Someone had asked, “Why do we pray the same service every morning?”

I’d heard the same question plenty of times before, and never heard a satisfying answer. Most answers were along the line of “The regularity anchors you,” or “These are what Rabbis over a two thousand years gathered. Who are we to argue?” or even worse,

“Because God said so,” which to a degree is what any religious debate amounts to when you get right down to it.

Danny went for a more historical context. “Back in the temple times no one prayed at all. Instead they did sacrifices. The only reason praying started is because the temple was destroyed, and it was a way to maintain Judaism in a post temple period. It was a major departure, and not mentioned in the Torah.

“The idea of the service is to mimic the sacrifice. A lot of people think of sacrifices and associate it with some barbaric ritual that would never fly in this day and age. But what was it? A single animal slaughtered. The food got eaten, and the waste products were given up to God.

“The question, however, is why bother doing it? What did it signify? Some animalistic urge? In a way. The point of the sacrifice was to create a separation between the animal soul and the human one. To create a defining visceral experience that said this is where the animal side of myself ends. I’m cutting that loose and what’s left isn’t just the human side, but actually the Godly one.”

He then probably went on to talk about the range of souls, the Kabbalistic traditions of going through the various levels, and why it was considered and still is considered so important.

“When I pray,” he said (which is a far cry from the phrase - ‘the reason to pray is’) “it’s with this idea of the sacrifice in mind. The Shemonah Essrai is going through the blessings of the sacrifice. It’s there to create that distinction of the souls.”

He put it far more eloquently than I’m paraphrasing here, but it was this conversation that in many ways put me over the edge, and convinced me to pray every morning from my Junior Year of of High School through half way into my Freshman Year of College. If I had been at a school that fostered Judaism differently, there’s no telling what direction I might have gone. I have two orthodox sisters now, and I’m by far the most left leaning of the three of us.

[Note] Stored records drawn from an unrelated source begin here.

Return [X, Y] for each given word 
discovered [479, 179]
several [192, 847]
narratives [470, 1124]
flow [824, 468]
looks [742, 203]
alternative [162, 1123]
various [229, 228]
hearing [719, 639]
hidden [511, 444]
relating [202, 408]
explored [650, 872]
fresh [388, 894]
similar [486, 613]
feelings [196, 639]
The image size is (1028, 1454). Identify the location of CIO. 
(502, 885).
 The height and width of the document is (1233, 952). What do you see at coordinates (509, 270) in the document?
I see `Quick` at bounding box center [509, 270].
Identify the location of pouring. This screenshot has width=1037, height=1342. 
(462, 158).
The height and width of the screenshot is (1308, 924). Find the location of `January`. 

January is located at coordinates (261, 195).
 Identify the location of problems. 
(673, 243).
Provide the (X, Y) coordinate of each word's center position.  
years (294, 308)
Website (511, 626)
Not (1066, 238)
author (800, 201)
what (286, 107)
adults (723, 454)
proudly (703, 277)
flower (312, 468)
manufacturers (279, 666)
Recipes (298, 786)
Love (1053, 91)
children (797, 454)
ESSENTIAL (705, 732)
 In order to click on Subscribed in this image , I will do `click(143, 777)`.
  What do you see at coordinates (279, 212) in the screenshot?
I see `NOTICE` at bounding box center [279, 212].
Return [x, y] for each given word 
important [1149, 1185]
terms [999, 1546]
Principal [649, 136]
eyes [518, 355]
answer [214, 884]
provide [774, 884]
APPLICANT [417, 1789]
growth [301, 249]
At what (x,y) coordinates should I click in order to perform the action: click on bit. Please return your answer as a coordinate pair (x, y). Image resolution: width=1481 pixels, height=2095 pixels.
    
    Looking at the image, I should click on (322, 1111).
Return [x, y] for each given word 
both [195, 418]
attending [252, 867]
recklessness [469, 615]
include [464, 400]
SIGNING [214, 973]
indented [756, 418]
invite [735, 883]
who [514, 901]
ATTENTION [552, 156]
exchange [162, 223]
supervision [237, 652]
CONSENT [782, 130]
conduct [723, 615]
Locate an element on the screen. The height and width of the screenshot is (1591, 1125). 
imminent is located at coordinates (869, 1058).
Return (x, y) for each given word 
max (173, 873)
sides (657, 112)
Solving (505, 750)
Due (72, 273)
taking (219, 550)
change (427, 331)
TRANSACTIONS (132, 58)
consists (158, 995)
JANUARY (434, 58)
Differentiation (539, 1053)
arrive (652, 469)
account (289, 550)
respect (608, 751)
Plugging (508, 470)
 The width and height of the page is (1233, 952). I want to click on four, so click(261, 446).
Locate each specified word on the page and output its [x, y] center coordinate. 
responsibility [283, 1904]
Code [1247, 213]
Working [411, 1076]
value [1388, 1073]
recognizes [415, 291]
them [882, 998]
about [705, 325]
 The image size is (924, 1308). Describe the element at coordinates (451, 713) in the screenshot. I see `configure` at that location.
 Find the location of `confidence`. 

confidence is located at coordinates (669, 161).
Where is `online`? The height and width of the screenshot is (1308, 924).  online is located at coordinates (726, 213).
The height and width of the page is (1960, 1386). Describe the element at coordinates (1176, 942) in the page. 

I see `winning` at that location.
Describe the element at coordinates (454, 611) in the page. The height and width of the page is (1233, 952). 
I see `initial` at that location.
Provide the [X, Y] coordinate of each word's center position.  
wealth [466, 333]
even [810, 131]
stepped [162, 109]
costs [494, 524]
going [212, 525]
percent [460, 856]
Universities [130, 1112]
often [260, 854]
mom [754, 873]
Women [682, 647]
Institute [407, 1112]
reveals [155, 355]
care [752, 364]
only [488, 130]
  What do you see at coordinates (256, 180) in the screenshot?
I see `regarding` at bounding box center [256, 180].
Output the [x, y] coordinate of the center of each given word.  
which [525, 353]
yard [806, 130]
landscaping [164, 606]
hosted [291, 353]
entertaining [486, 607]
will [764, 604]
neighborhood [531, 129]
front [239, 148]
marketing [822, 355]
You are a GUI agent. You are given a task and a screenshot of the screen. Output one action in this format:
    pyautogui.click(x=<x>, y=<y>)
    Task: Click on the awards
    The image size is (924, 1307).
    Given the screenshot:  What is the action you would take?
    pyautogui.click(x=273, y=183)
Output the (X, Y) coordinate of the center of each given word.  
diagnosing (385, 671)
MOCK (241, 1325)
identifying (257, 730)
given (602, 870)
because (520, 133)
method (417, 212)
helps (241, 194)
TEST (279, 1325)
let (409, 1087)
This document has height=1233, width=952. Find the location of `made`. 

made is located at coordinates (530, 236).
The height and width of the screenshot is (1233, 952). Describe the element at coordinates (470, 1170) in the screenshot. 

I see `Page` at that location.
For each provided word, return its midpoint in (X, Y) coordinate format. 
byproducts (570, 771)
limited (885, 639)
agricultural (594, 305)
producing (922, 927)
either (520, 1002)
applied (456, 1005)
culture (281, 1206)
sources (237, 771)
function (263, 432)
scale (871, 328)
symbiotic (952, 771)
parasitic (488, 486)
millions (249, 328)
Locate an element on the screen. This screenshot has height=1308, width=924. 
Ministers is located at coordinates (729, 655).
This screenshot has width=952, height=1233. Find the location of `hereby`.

In high school I was easily the most religious.

On Birthright during Kabbalat Shabbat on the second day of the trip, I tried imparting this lesson I’d learned over a decade ago, tying it in to L’chah Dodi, the major prayer welcoming in the Sabbath Queen, and bringing the final curtain in to the transition into Shabbat. It was the first time in a while I’d thought about it.

I’m not planning to go back to daily prayers any time soon. Despite the fact that I always left praying inspired, with some hanging thread of an idea fully formed into an actionable project. It was a meditation. These days I have other channels to express that. Writing. Drawing. Painting. Improvising. To name a few.

But the lesson remains the same. Creating that transition to the Godly spirit. Others call it by a different name. Entering a Flow State. Fighting past Resistance. Reaching a level of Nirvana. We’re all saying the same thing. Whatever gets you there. While my channel is different these days, the direction of the path remains the same.

I hope I came close on my trip to having the same impact on some of the participants that Danny had on me. Helped on their path. Because for a year, as I prayed every morning, I understood in a very clear sense, exactly what my purpose was. Why I was set here.

What all of this means.

These days I’m more lost then ever, but once upon a time I knew. There’s a good chance I’ll rediscover that sense of passion. It gives me hope.